B23 продемонстрировал, что HMGB1 взаимодействует с иммунным рецептором, называемым Tim-3. Этот рецептор опосредует высвобождение хорошо известного фактора роста рака, называемого фактором роста эндотелия сосудов (VEGF), который играет ключевую роль в ангиогенезе.
"Наша работа демонстрирует дополнительную информацию о том, что белок HMGB1 можно рассматривать как возможную терапевтическую мишень для терапии против AML. И на самом деле это еще раз подтверждает эффективность нацеливания на иммунный рецептор Tim-3 для анти-AML терапии," заключил д-р. Сумбаев.
Доставки лекарств
Знания, полученные в результате проникновения в суть Tim-3 и HMGB1, были использованы для разработки нового подхода к доставке лекарств в параллельном исследовании на клетках AML.
Исследователи из тех же институтов во главе с доктором. Сумбаев, создал наночастицы золота 5 нм, которые функционализировали с помощью одноцепочечных антител против Tim-3. Предыдущие исследования, проведенные командой, продемонстрировали, что наночастицы были биосовместимы и проявляли противовоспалительные свойства.

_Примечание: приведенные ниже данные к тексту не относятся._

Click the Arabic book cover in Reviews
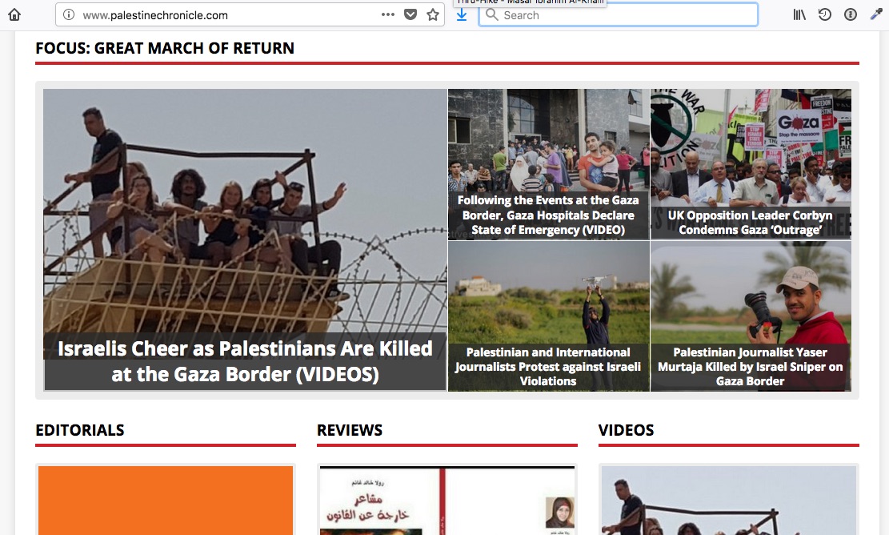The image size is (889, 535). point(447,500)
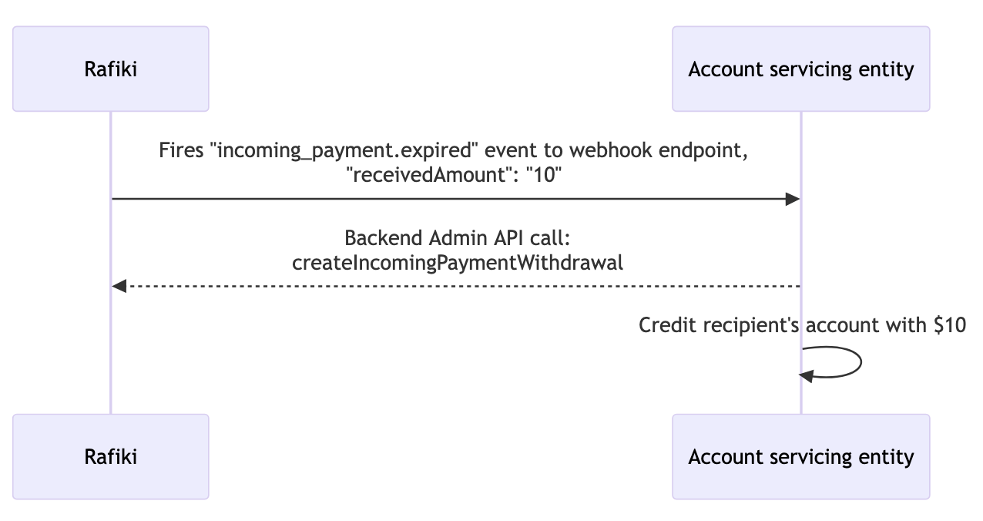Image resolution: width=983 pixels, height=521 pixels.
Task: Select the createIncomingPaymentWithdrawal label
Action: pos(457,262)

Оставшиеся золотые поверхности не только содержали антитело Tim-3, но и были покрыты цитотоксическим препаратом под названием рапамицин. B23 использовался для характеристики наноматериалов и проверки их конформности. Доктор. Сумбаев пояснил: "Когда вы используете наноматериалы, важно видеть, что происходит с белком и реактивными компонентами, когда они прикрепляются к поверхности. Во-первых, вам нужно подтверждение, что они прикрепились к поверхности наноматериала, а во-вторых, вам нужно увидеть, как это изменяет активные молекулы."
Когда функционализированные наночастицы золота были добавлены к клеточным линиям AML или образцам AML, полученным от пациентов, лекарство стало интернализованным и успешно заблокировало путь трансляции выживания в клетках.

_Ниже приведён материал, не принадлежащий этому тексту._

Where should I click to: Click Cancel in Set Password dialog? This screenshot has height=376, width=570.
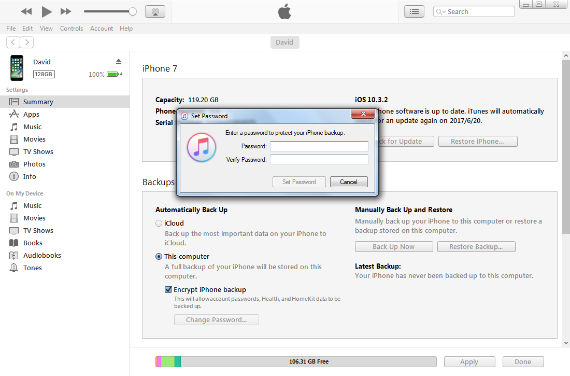349,182
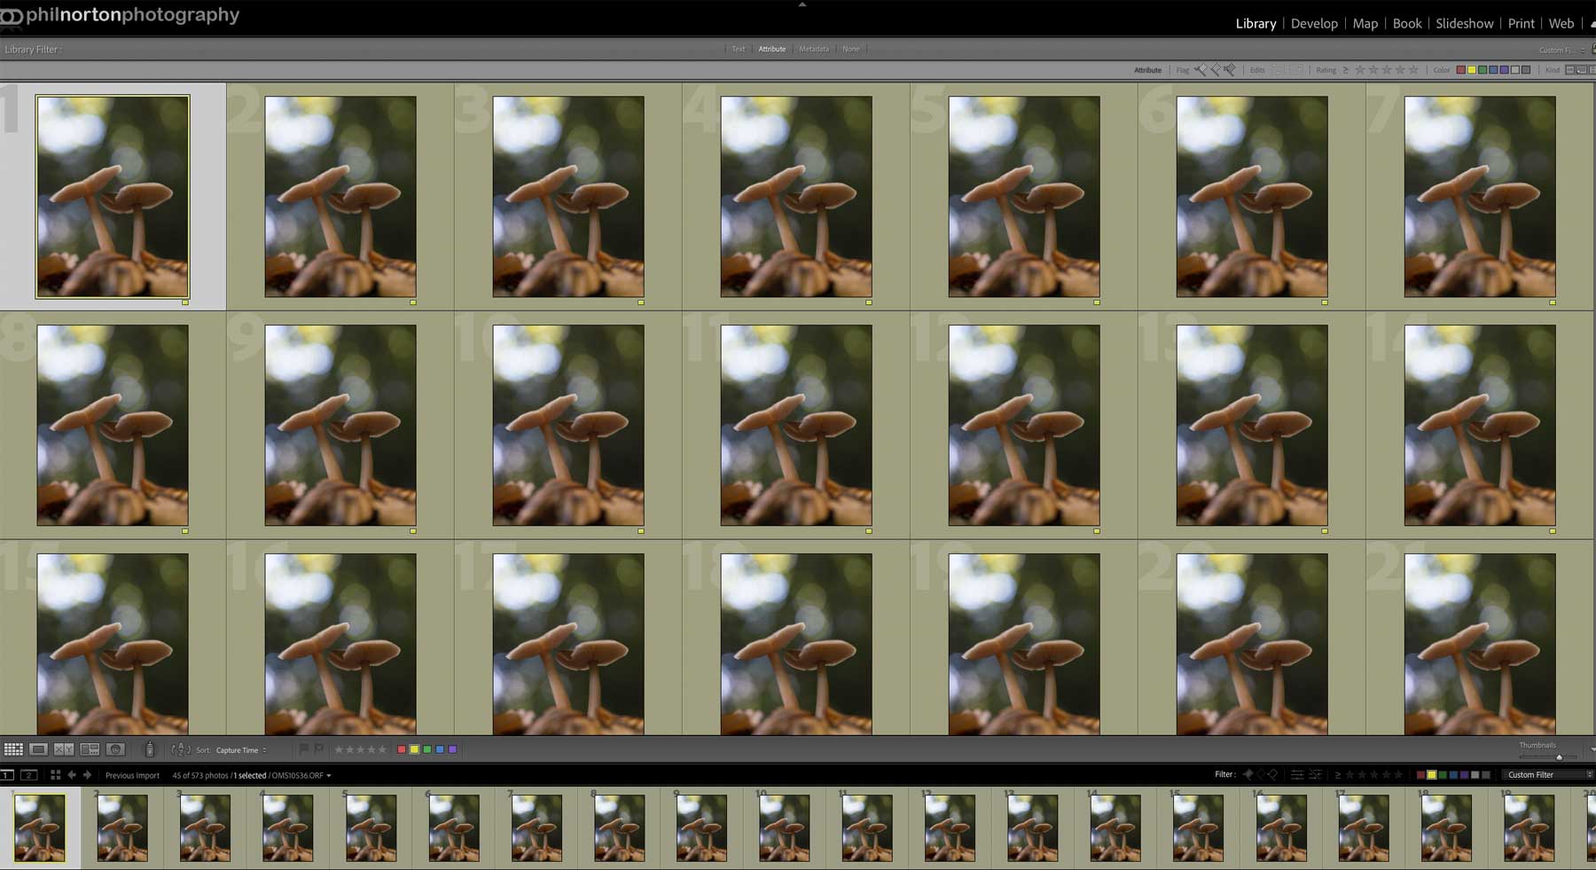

Несмотря на очевидный терапевтический потенциал, доктор. Сумбаев был скромен в своем анализе: "Эти наноматериалы могут быть более применимы для диагностики, а не лечения – может быть слишком сложно доставить наноматериалы в костный мозг. Наноматериалы могут быстро обнаруживать аномальные клетки, что действительно важно, поскольку этот тип рака распространен у детей и пожилых людей. Ранняя диагностика означает, что лечение можно начинать без промедления."
Вернуться к B23
Команда также обнаружила новый биомаркер на поверхности клеток AML, известный как латрофилин 1. Поскольку он не обнаруживается на поверхности здоровых клеток крови, он может быть очень надежным маркером для диагностики рака, и поэтому он был запатентован Кентским университетом.

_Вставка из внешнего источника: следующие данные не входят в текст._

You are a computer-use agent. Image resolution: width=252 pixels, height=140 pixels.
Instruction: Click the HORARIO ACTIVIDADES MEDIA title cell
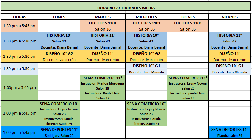click(x=126, y=8)
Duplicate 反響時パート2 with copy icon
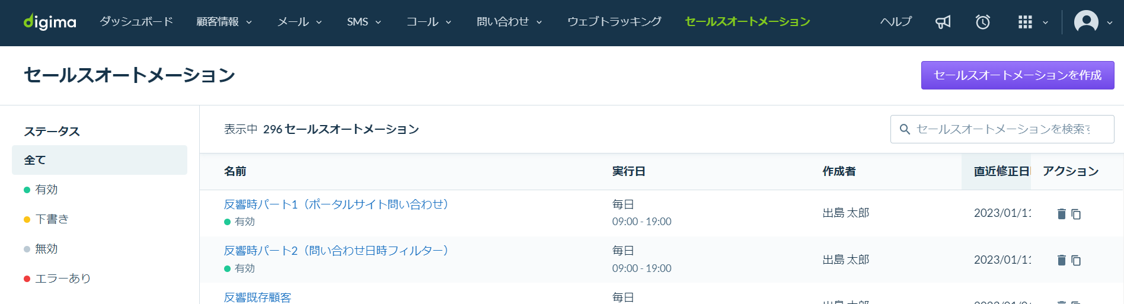This screenshot has width=1124, height=304. 1076,260
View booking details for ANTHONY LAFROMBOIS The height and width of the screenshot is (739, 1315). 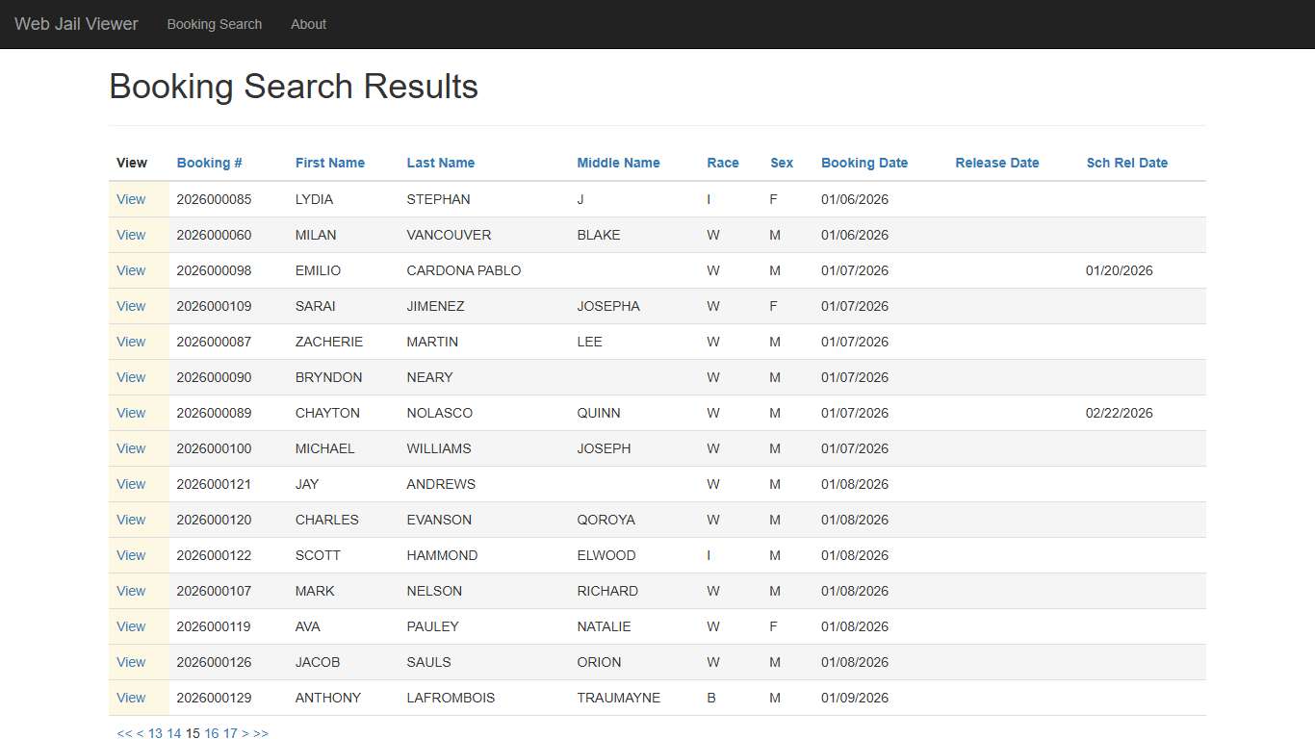pyautogui.click(x=131, y=698)
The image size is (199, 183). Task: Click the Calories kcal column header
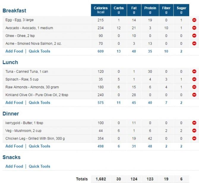(101, 10)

Но путешествие HMGB1 на этом не заканчивается: "Мы собираемся открыть для себя механизмы регуляции путей, которые позволяют злокачественным клеткам избегать иммунной атаки. Мы также стремимся выяснить, являются ли эти пути специфическими только для лейкозных клеток или же они существуют нормально и просто захватываются раковыми клетками," объяснил доктор. Сумбаев.
Для этой предстоящей работы д-р. Сумбаев намерен вернуться в Diamond, и он уже подал совместные заявки на грант с командой B23.
Старший научный сотрудник группы исследователей мягких конденсированных сред Diamond, д-р. Рохана Хуссейн была в восторге от результатов: "Использование микроколлимированного луча B23 было необходимо из-за ограниченной доступности образцов для сбора структурной информации о взаимодействии между системой, что имело решающее значение не только для понимания того, как эти белки работают при AML, но и для разработки потенциальных диагностических средств. или терапевтические соединения."